Mexican crude production came in at an average of 2.52 million barrels per day in the first eight months of 2013, down 0.78 percent from the same period of last year, state oil monopoly Petroleos Mexicanos said.
Average oil output in August totaled 2.51 million barrels per day, 1.3 percent more than in July, Pemex said in a statement.
Of the total produced in August, 55 percent was heavy crude, 33 percent was light crude and 12 percent was very high quality super-light crude, the company added.
Three-fourths of the crude output was extracted from offshore fields in the Gulf of Mexico, while 19 percent corresponded to the southern onshore region and 6 percent to the country’s north region.
Between January and August, Pemex exported a daily average of 1.17 million barrels to its clients in the Americas, Europe and the Far East, earning $26.7 billion in revenue from those sales.

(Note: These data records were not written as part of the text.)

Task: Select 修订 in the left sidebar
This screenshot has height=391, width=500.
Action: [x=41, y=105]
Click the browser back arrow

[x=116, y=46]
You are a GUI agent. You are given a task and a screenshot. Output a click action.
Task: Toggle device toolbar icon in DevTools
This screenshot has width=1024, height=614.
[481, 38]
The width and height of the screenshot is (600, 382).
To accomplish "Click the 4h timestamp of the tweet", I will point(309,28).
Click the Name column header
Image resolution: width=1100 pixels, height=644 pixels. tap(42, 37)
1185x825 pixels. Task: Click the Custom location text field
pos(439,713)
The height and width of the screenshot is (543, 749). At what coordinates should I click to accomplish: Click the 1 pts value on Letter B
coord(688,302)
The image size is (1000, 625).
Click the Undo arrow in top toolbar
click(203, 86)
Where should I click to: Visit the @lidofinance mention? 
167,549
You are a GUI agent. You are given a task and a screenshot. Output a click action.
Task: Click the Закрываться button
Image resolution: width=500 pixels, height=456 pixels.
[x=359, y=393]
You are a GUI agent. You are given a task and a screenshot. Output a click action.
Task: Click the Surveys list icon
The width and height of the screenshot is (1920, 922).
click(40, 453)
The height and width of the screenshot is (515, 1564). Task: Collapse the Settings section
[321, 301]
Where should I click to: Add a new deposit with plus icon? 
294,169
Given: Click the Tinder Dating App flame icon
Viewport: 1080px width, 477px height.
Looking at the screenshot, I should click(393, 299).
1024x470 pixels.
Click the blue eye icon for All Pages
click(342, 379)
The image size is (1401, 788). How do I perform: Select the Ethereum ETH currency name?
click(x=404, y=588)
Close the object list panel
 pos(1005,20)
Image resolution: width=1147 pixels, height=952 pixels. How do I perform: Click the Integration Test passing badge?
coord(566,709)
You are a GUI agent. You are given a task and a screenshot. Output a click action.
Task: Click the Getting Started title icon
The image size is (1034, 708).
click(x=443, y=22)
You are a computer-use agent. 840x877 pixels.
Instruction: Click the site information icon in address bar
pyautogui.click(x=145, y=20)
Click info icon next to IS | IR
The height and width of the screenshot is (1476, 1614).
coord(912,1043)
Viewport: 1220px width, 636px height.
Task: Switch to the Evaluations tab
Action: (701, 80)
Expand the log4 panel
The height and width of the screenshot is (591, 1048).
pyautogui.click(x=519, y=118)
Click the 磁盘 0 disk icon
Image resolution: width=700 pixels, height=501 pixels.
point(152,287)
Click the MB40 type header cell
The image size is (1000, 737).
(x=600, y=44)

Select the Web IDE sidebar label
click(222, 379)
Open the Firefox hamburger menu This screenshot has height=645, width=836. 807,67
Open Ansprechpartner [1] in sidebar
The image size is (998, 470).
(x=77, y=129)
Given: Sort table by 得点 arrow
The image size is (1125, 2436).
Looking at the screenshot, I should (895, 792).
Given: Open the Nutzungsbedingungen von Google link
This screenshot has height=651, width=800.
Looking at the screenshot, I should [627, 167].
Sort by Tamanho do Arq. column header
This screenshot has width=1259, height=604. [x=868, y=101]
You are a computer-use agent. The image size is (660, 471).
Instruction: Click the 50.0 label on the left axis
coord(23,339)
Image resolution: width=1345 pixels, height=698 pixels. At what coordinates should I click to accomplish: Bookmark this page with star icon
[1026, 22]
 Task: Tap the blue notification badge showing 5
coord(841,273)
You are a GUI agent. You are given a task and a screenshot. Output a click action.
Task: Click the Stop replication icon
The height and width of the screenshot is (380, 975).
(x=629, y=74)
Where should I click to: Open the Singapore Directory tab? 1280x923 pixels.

Mexico’s Congress is currently debating an energy overhaul bill that would allow private domestic and foreign oil companies to enter into profit-sharing joint ventures with Pemex, which was created when the country’s oil industry was nationalized in 1938.
The aim of the overhaul plan is to boost production to 3 million barrels per day by 2018 and 3.5 million bpd by 2025 by attracting the private capital needed to develop promising deep-water fields in the Gulf of Mexico and onshore shale deposits.
Pemex achieved its highest level of oil output in 2004 - 3.38 million bpd - but production subsequently fell over the next seven years due to aging fields and a lack of major new discoveries.
The company, which has a monopoly on crude exploration and production and distribution of petroleum products in Mexico, ended 2012 with average daily oil output of 2.55 million barrels and average daily exports of 1.26 million barrels.